Natale di Nostro Signore Gesù Cristo.
Messa nella notte Santa.
Carissima sacra famiglia,
benvenuta!
Benvenuta nella nostra chiesa di San Giulio, dove sei collocata ogni Natale, ma, quest’anno, come sai, ci siamo radunati proprio tutti insieme, le tre parrocchie della nostra comunità per lodare il mistero dell’incarnazione del Verbo. Normalmente stai collocata per mesi in un sottoscala della casa parrocchiale, ma da questa sera e per tutto il tempo di Natale tu, Sacra Famiglia, ci accoglierai qui in chiesa. Sii la benvenuta! Così, come sai, in questa notte santa e nel segreto di questa notte santa, vorrei colloquiare un po’ con te, quasi che, terminate le molte cose della preparazione, la visita alle famiglie e ai luoghi del lavoro di questa città, le novene, i ritiri, ci possa essere uno spazioo del cuore, che spero per tutti, diventi preghiera.
Cara Maria,
mi rivolgo anzitutto a te. A te che sei inginocchiata che tieni, con una delicatezza infinita quel lenzuolo che avvolge il tuo Gesù, a te che, con i tuoi capelli raccolti, poco o nulla dici della fatica di quel viaggio da Nazareth a Betlemme, del non trovare alloggio, del parto che rimane avvolto in un’ombra di mistero, esattamente come tu avvolgi Gesù nel suo lenzuolo.

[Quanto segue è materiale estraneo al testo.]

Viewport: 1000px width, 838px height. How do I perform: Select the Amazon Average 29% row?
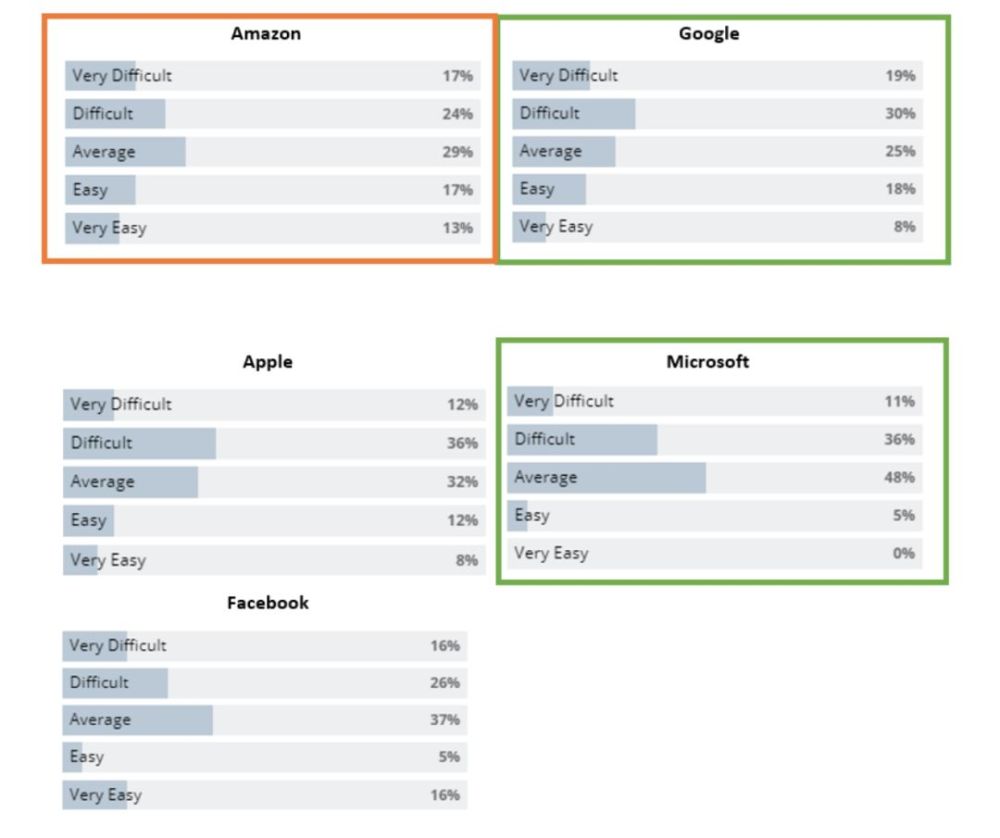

Trasmetti a tutti, credo, un vivissimo senso di famiglia fortissimo, una premura che diventa cura e servizio. Trasmetti un vivissimo senso di adorazione di Dio, di adorazione quel figlio che stavi guardando, quella notte a Betlemme, per la prima volta. L’angelo ne aveva parlato, certamente con Giuseppe ne avrai discusso mille volte, anche su quella via infinita per Betlemme, ma ora, per la prima volta lo vedevi. Lui, l’atteso, il Messia promesso, colui che avrebbe redento il popolo dai suoi peccati… Così lo aveva chiamato l’Angelo, così lo aveva chiamato Elisabetta, dicendoti: “a che debbo che la Madre del mio Signore venga a me?”. Eppure, per te, era il “tuo” Gesù, era il “tuo” figlio, quello che avevi portato in grembo, quello che ora potevi vedere, contemplare, ma anche toccare, accogliere, portare al seno. Il tuo volto, infine, Maria, mi pare che dica un vivissimo senso gioia, letizia, esultanza non dicibile, incontenibile, eppure trasmessa solo dallo splendore del tuo volto.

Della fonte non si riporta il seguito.